Science: Dr Nathan Palpant is a stem cell biologist with a focus on cardiovascular development and disease. With research training from the University of Michigan and University of Washington, he established the Stem Cell and Cardiovascular Development Laboratory in 2015 and is the co-director of the Queensland Facility for Advanced Genome Editing at UQ’s Institute for Molecular Bioscience. His lab uses stem cells coupled with genomics, computational bioinformatics, genome engineering, and disease modelling to study mechanisms underlying cardiac and vascular development and disease.
In this seminar, Dr Palpant will present a scientific perspective on current advances in stem cell research and translation, providing the framework for a discussion about the ethical implications of stem cell research.
Ethics: Associate Professor Megan Munsie is based at The University of Melbourne, where she is Deputy Director of the Centre for Stem Cell Systems and head of the Education, Ethics, Law and Community Awareness Unit of the Australian Government funded Stem Cells Australia initiative.
For many, stem cell science and regenerative medicine is synonymous with hope for a future free of suffering. Such hopes are not only held by patients and their loved ones, but also by researchers seeking to harness the potential of stem cells to bring new therapies to the clinic.
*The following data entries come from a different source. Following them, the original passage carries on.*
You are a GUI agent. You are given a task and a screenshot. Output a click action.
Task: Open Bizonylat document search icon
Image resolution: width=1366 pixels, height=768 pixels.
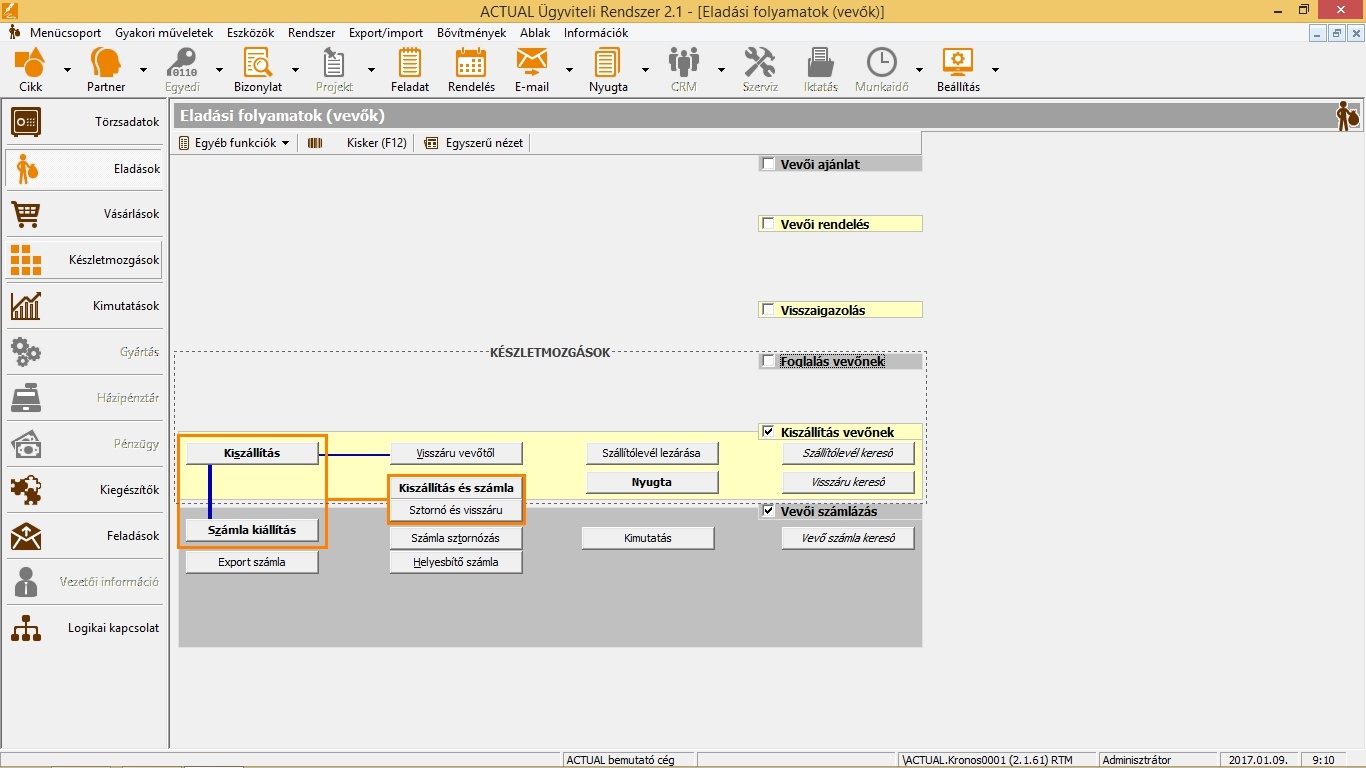tap(257, 64)
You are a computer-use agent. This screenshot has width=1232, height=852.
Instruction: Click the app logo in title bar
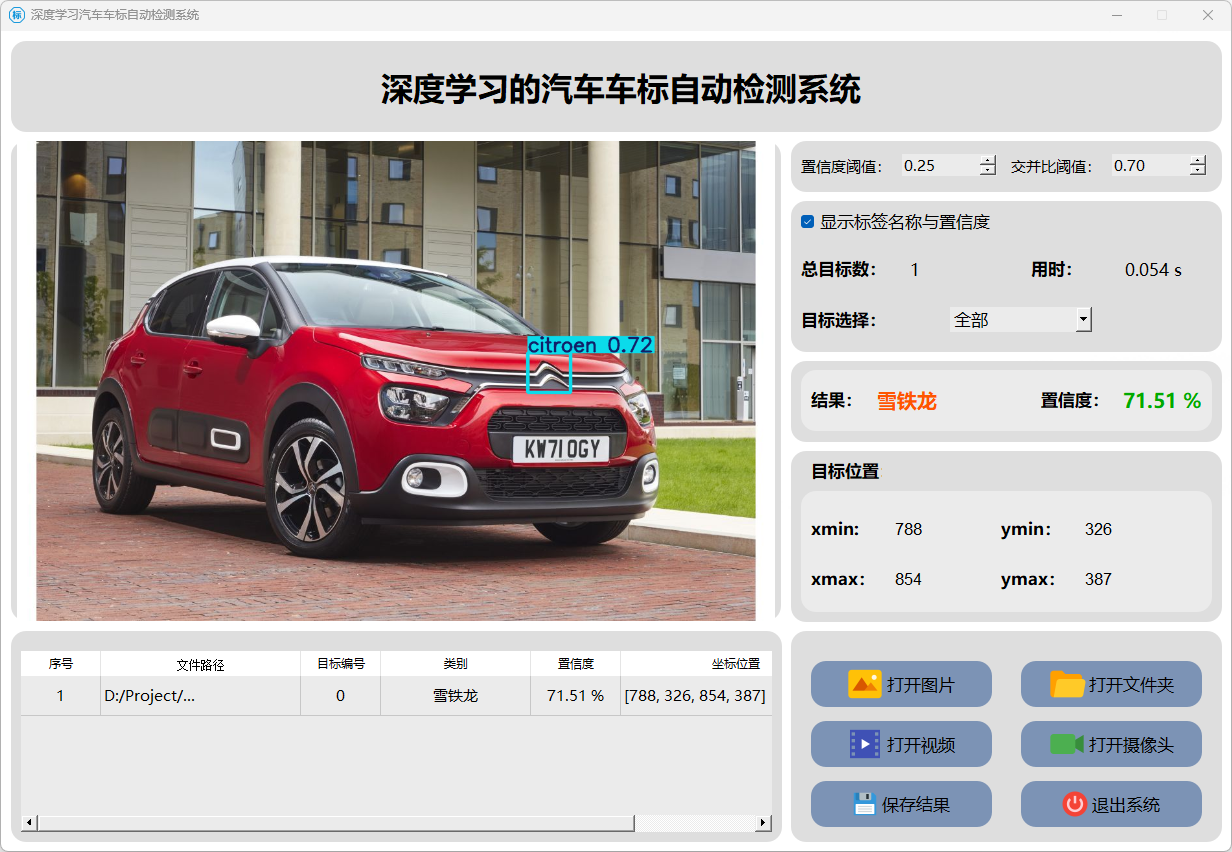(x=17, y=15)
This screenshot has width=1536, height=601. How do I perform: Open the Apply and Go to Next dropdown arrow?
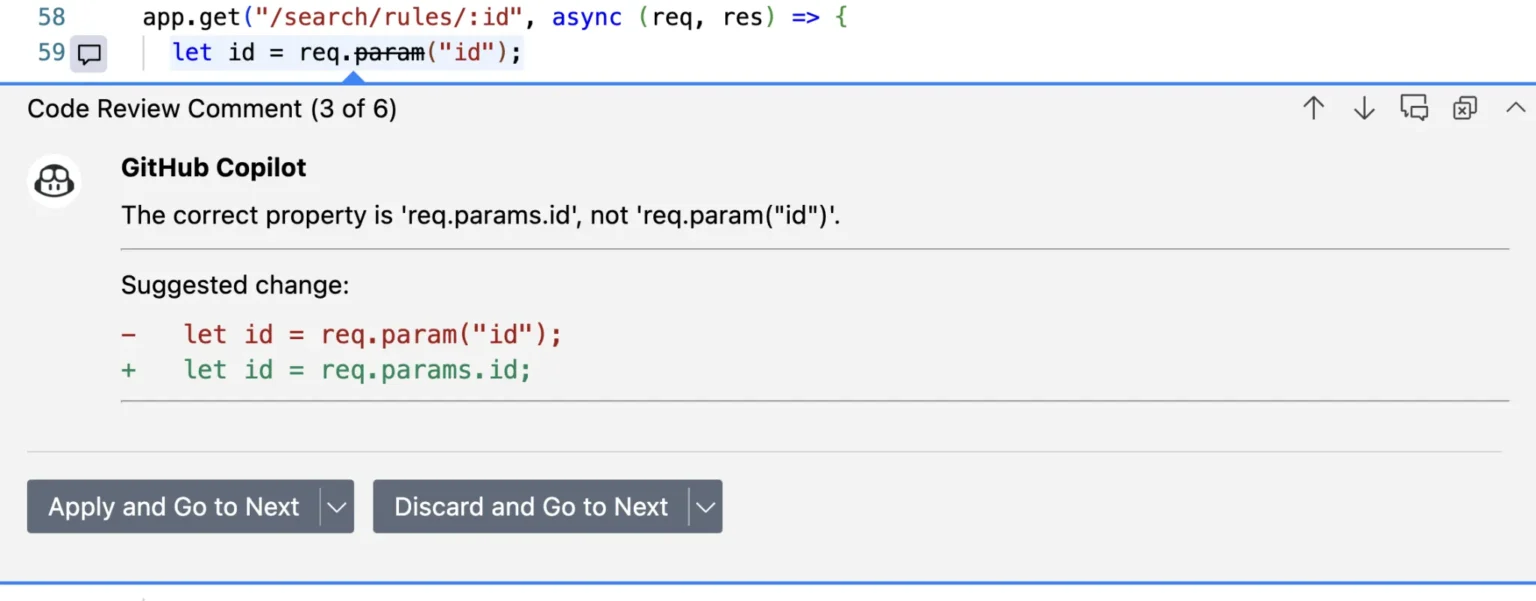[x=337, y=507]
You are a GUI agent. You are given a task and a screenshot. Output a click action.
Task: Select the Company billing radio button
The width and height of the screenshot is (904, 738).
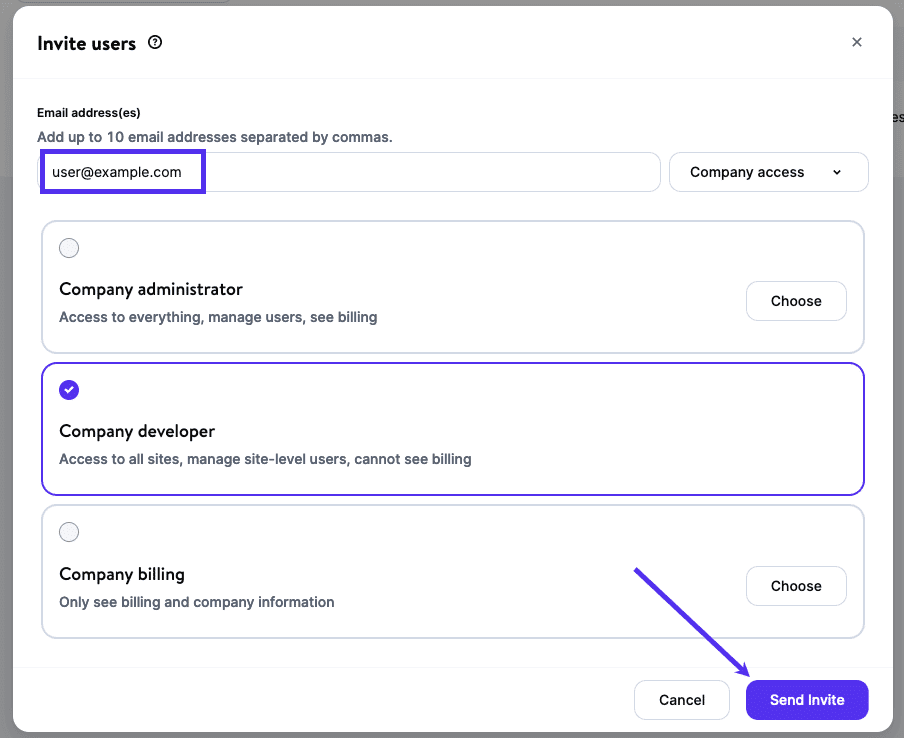pos(69,532)
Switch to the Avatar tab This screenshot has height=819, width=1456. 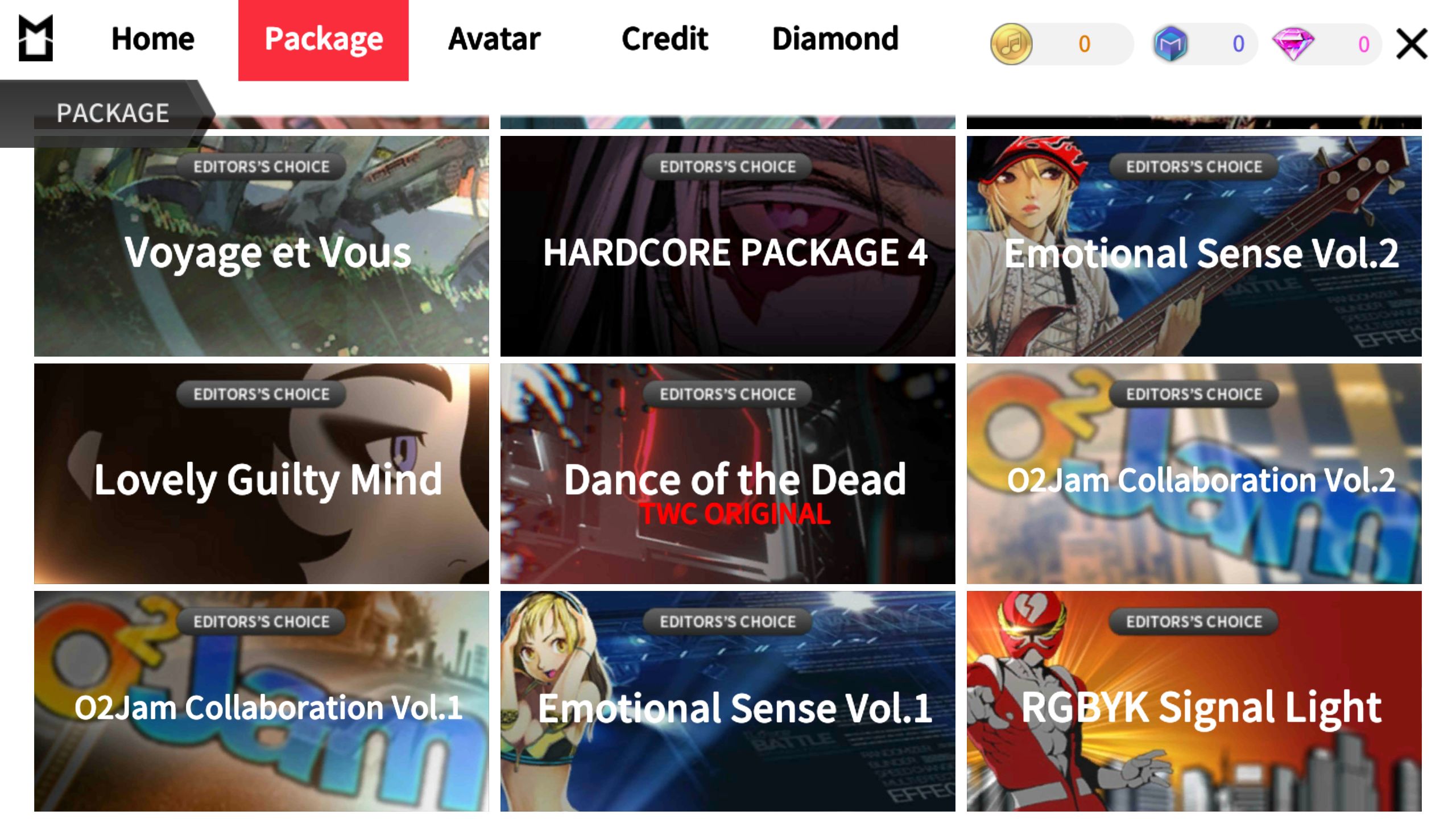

The challenge for the field is striking a balance between maintaining community hopes in the promise of these new technologies while acknowledging the reality of the science and the risks posed by unproven interventions. Megan will discuss the complexities involved in ‘managing hope’ and possible strategies aimed at keeping hopes in check.
Theology: Dr Paul Tyson is Director of the Emmanuel Centre for the Study of Science, Religion, and Society. Author of a number of books on the relationship between our deepest beliefs and the modern world, theology touching on bioethics is an area of particular interest to him.
To Aristotle, first philosophy concerns those things that are the grounds of a rational understanding of the cosmos. Science and ethics are only possible because reason, meaning, purpose and value make them possible. To Aristotle, first philosophy concerns the divine realities in which nature is embedded; first philosophy is theology. Today our science is so impressive that it is easy for us to lose sight of the deep premises of nature and our own humanity. Dr Tyson will endeavour to put these deep values and meanings in touch with the science and ethics of stem cells.